Full disk encryption with systemd

We can produce installations with full disk encryption (FDE) based on GRUB2 or systemd.

For instructions about how to use the installed to generate FDE installations based on GRUB2, please refers to the SDB:Encrypted_root_file_system page.

For a systemd' based FDE, the tools and components are somehow evolving, but we have a clear proposal that can be used now in openSUSE. This page will describe several recipes, sometimes too low level for our taste. Over the time most of these procedures will be migrated or into other tools in the distribution.


Using systemd-boot instead of GRUB2 as a boot loader is optional, but this page will assume that this is the case.

Because the seal / unseal of the LUKS2 device is delegated into systemd services, the use of one boot loader or another should be an orthogonal decision most of the times. In reality, the proposed architecture depends on the kind of boot entries that systemd-boot is supporting, and that are described in the boot loader specification, so using GRUB2 will require some adjustments.

The YaST can now produce installations with systemd-boot, but if we are currently using GRUB2 we can manually migrate. See Systemd-boot for instructions.

Encryption of a secondary device

If the secondary device is empty, we can directly create a encrypted volume with:

# Take note of the master key, as it will be required
# for doing any modification
MASTER_KEY=$(tr -dc A-Za-z0-9 </dev/urandom | head -c 8)
echo "$MASTER_KEY" | cryptsetup -q luksFormat "$DEV"

The device can be open and mapped with:

echo "$MASTER_KEY" | cryptsetup -q luksOpen "$DEV" "$NAME"

The device is now is /dev/mapper/$NAME and can be partitioned and formatted with a file system.

Re-encryption of the primary device

We can encrypt out primary device, the one that contains all the system (sysroot). Before doing that be sure to follow the instructions that comes from the Systemd-boot page, as we need to move the kernel and the initrd outside the /boot into the ESP one (that is mounted on /boot/efi).
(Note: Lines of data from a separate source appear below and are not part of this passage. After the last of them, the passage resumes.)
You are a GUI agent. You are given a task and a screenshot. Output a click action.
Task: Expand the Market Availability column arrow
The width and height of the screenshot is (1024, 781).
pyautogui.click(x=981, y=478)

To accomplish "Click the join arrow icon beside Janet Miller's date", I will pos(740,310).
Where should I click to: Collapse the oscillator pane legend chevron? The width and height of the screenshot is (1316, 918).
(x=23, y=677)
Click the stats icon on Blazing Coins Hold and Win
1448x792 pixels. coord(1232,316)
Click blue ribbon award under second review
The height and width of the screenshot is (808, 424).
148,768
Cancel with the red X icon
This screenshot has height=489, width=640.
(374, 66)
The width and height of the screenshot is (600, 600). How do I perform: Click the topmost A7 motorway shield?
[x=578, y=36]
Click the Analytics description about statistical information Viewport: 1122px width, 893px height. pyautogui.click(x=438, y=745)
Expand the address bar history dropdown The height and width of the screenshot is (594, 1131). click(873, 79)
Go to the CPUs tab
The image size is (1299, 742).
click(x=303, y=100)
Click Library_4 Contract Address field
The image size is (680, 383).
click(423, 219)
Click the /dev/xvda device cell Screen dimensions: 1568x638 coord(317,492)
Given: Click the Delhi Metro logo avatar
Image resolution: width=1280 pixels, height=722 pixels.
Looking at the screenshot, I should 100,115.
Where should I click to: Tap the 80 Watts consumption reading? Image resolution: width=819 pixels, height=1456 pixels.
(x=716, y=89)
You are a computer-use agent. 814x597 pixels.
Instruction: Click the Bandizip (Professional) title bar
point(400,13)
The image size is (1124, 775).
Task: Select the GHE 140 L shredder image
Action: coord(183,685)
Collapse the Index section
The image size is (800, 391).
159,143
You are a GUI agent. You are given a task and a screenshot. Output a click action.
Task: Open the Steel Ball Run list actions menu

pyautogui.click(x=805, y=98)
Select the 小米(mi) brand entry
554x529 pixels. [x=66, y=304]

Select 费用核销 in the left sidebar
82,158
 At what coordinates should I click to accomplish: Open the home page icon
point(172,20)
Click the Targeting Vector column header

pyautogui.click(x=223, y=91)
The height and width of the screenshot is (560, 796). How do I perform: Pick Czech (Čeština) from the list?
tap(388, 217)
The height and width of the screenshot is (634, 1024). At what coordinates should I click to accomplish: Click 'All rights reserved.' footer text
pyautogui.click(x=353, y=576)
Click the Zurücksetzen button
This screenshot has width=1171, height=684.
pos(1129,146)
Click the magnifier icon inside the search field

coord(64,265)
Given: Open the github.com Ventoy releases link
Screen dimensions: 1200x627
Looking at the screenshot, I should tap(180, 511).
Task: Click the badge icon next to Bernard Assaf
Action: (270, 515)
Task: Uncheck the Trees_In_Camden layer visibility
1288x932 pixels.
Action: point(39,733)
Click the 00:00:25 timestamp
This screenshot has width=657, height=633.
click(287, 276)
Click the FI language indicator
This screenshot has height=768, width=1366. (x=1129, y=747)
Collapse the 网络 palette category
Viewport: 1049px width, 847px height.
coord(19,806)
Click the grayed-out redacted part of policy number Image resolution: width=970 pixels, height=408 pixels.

We need to do that to be sure that the kernel and the initrd are not located in the encrypted device, so the boot loader can find and load them during the boot process.

After that, we need to boot from an openSUSE rescue CD image.

From that, we can safely access to the main device. The first step is to resize the file system to make room for the LUKS2 header:

mount "$DEV" /mnt
btrfs filesystem resize -32m /mnt
umount /mnt

Now we can re-encrypt the device:

# Take note of the master key, as it will be required
# for doing any modification
MASTER_KEY=$(tr -dc A-Za-z0-9 </dev/urandom | head -c 12)
echo "$MASTER_KEY" | cryptsetup -q reencrypt --encrypt \
    --reduce-device-size 32m "$DEV"

We can open it and be sure that the size is the correct one:

echo "$MASTER_KEY" | cryptsetup -q luksOpen "$DEV" "$NAME"
# If there is a complain about the file size, we can fix it with:
btrfs rescue fix-device-size /dev/mapper/"$NAME"

Now that the device has been open, we need to mount the default subvolume, the ESP partition and some special directories in preparation for a chroot:

mount /dev/mapper/"$NAME" /mnt
mount "$ESP_DEV" /mnt/boot/efi
for i in /dev /dev/pts /proc /sys /run /var; do
  mount -B $i /mnt"$i"
chroot /mnt

From inside the chroot we need to edit /etc/crypttab and be sure that a line like this one is present (please, replace the different variables with the correct value):

$NAME  $DEV  none  x-initrd.attach

This file should be inside a new initrd that can be generated with dracut -f, or calling the tool sdbootutil

sdbootutil add-all-kernels --no-reuse-initrd

Reboot now and introduce the "$MASTER" key generated for this volume.

Enrolling a [recovery] password

During the encryption stage we generated a key that we will use now to enroll new keys.

Ideally during the installation the master key will be randomly generated, and later the user will replace with its own key. We can list all the available key slots:

systemd-cryptenroll "$DEV"

At this stage we should have only one slot, name "0 password". That is the current master key that we can replace with:

systemd-cryptenroll --wipe-slot=password -password "$DEV"

This command will ask for a the master password to enter before it can enroll a new one. We can avoid this exporting the PASSWORD environment variable. This method is not recommended, and a better mechanism is to use the kernel keyring:

echo -n "$MASTER_KEY" | keyctl padd user cryptenroll @u

This will add into the user keyring the master key under the cryptenroll name. This name will be used internally by systemd to recover the password and avoid the prompt.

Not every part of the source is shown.